Ryan keeps the reader guessing as to what portion of Mercer’s feelings are paranoia, self-doubt, or selfishness. “We’ve all dealt with people—I know I certainly have—who are trying to get you to do something, and convincing you that it’s for your own good; or trying to make you feel guilty in ways that are insidious, subtle, or unpleasant. But we recognize it. Even from the slightest phrasing, like, ‘Okay, if that’s what you want to think…’ Or, ‘Okay, that’s fine…. but that’s not exactly how I would do it…’ That’s a compelling thing: that manipulative passive-aggressiveness that can be very destructive to someone who is a little vulnerable.
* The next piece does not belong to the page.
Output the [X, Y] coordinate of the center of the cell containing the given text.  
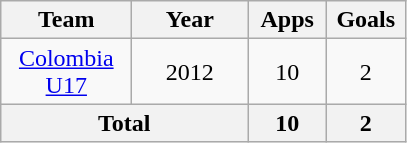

Those people go after the vulnerabilities of even the strongest people. They have skills in knowing where to poke and prod.”

At this point in the book, these two strong women play a cat-and-mouse game. “The problem is we don’t know who’s the cat and who’s the mouse,” Ryan says.

TRUST ME’s twists and turns are nonstop right up to the final scene.

Ryan smiles when I point that out. “I hope it will keep people turning the pages. That’s what keeps me at my computer each day: writing the next paragraph and the next scene and the next chapter. I want to find out what’s going to happen too. Just like life, the plot could go in a million directions.”

Readers won’t be disappointed. TRUST ME has already been touted “a must read” by Mary Kubica, a “mesmerizing, taut thriller” by Lisa Gardner, and “tense, gripping, completely unpredictable” by Chris Pavone. Librarians all over the country have it on their “must-order” lists.

Some of the most poetic phrases Ryan has in the book are actually Mercer’s thoughts about her life. Ryan has created a character so complex, so injured, and so intensely guilt-ridden that she can’t help but internalize everything Ashlyn says.

Hearing this, Ryan laughs with appreciation. “When someone sees where you’re going as a writer and gets it—well, that’s the joy of my life: to create a world that never existed before, and have it feel real to readers.”